Geschildert wird das Geschehen abwechselnd aus Sicht von Jo und der Kommissarin Amelie. So bekommt man als Leser sowohl Einblick ins private Umfeld von Myriam als auch in die Ermittlungsarbeit der Polizei.
Die Handlung selber ist spannend gehalten. Immer wieder hat Gina Mayer mich auf falsche Fährten gelockt, die sich dann als nichtssagend herausgestellt haben. Man erfährt näher wie Crowdfunding funktioniert oder auch wie eine Serie im Internet nur durch Klicks am Laufen gehalten wird.

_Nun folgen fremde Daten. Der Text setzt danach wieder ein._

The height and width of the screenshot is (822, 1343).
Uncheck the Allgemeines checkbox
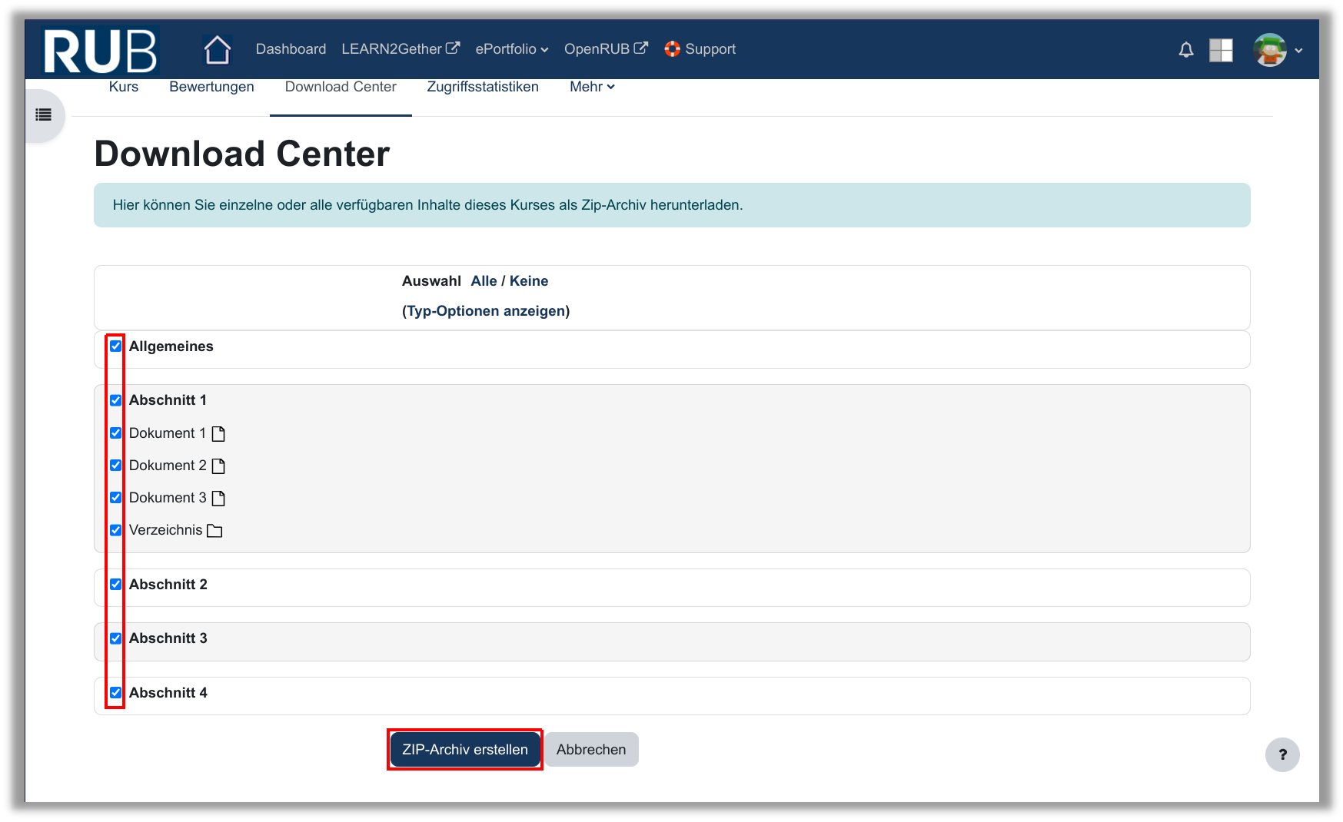[x=116, y=346]
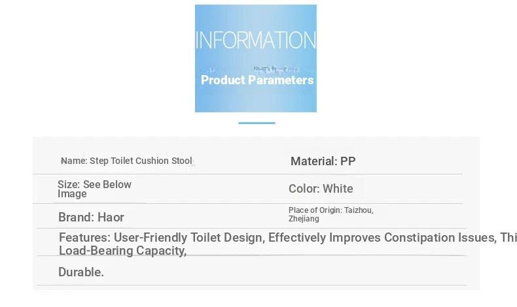Click the Brand: Haor entry
The image size is (517, 307).
point(91,217)
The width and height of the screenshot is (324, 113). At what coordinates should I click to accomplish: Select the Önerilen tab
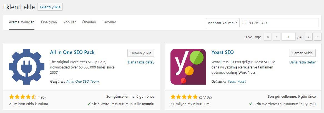(x=89, y=22)
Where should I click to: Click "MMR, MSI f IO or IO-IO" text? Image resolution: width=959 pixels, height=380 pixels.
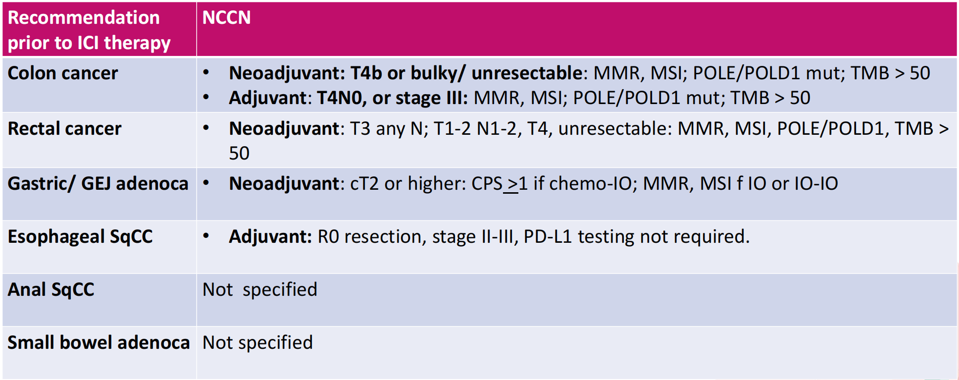pyautogui.click(x=740, y=184)
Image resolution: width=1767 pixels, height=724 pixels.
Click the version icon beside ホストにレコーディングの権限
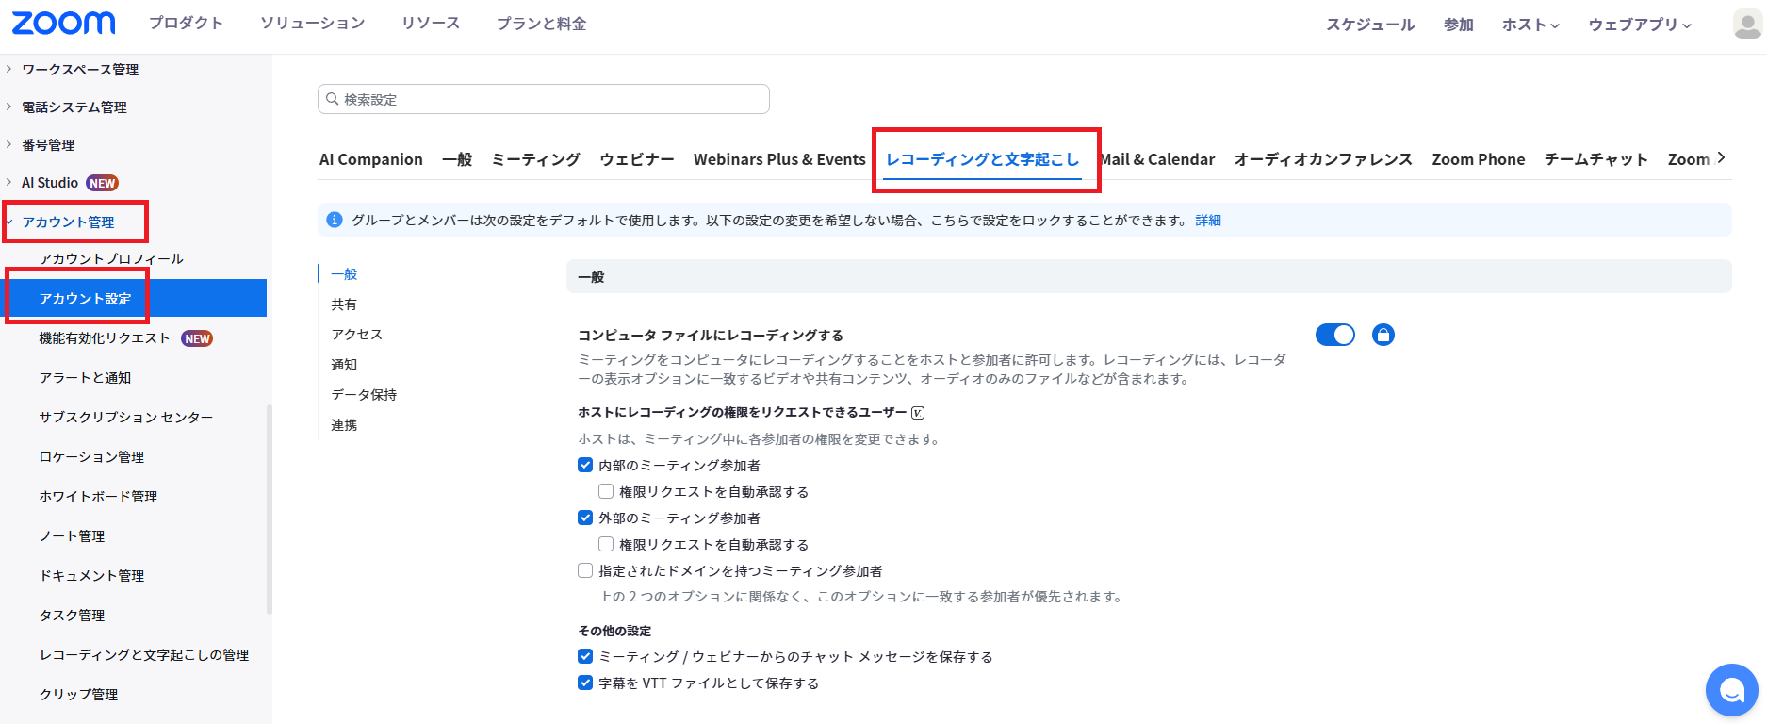click(x=918, y=413)
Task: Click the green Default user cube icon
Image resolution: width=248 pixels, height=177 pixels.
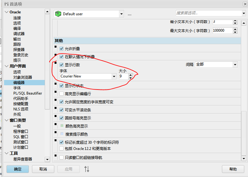Action: (58, 14)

Es geht unblutig zu, daher ist der Thriller wirklich gut für Jugendliche geeignet.

Das Ende hat mich überrascht. Allerdings war es doch recht unspektakulär und manches war vielleicht ein wenig einfach und zu schnell gelöst. Es ist aber schlüssig und passt so wie es ist zur Gesamthandlung.

Fazit:
Abschließend gesagt ist „Alle Augen auf dich“ von Gina Mayer ein Jugendthriller zu einem doch recht aktuellen Thema.
Die gut beschriebenen Charaktere, der flüssig lesbare Stil und eine Handlung die mich ein ums andere Mal auf falsche Fährten gelockt hat, mir allerdings vom Ende her etwas zu einfach war, haben mir spannende Lesestunden beschert und mich gut unterhalten.
Durchaus lesenswert!


Ich danke der Autorin und dem Verlag für das bereitgestellte Rezensionsexemplar.

1 Kommentar:

  1. Das klingt nach einer wirklich abgedrehten Geschichte. Eigentlich verwunderlich, dass sowas in der Zeit der Internet-Hypes nicht schon längst passiert ist. Die Idee des Buches reizt mich echt. Danke also für den Tipp!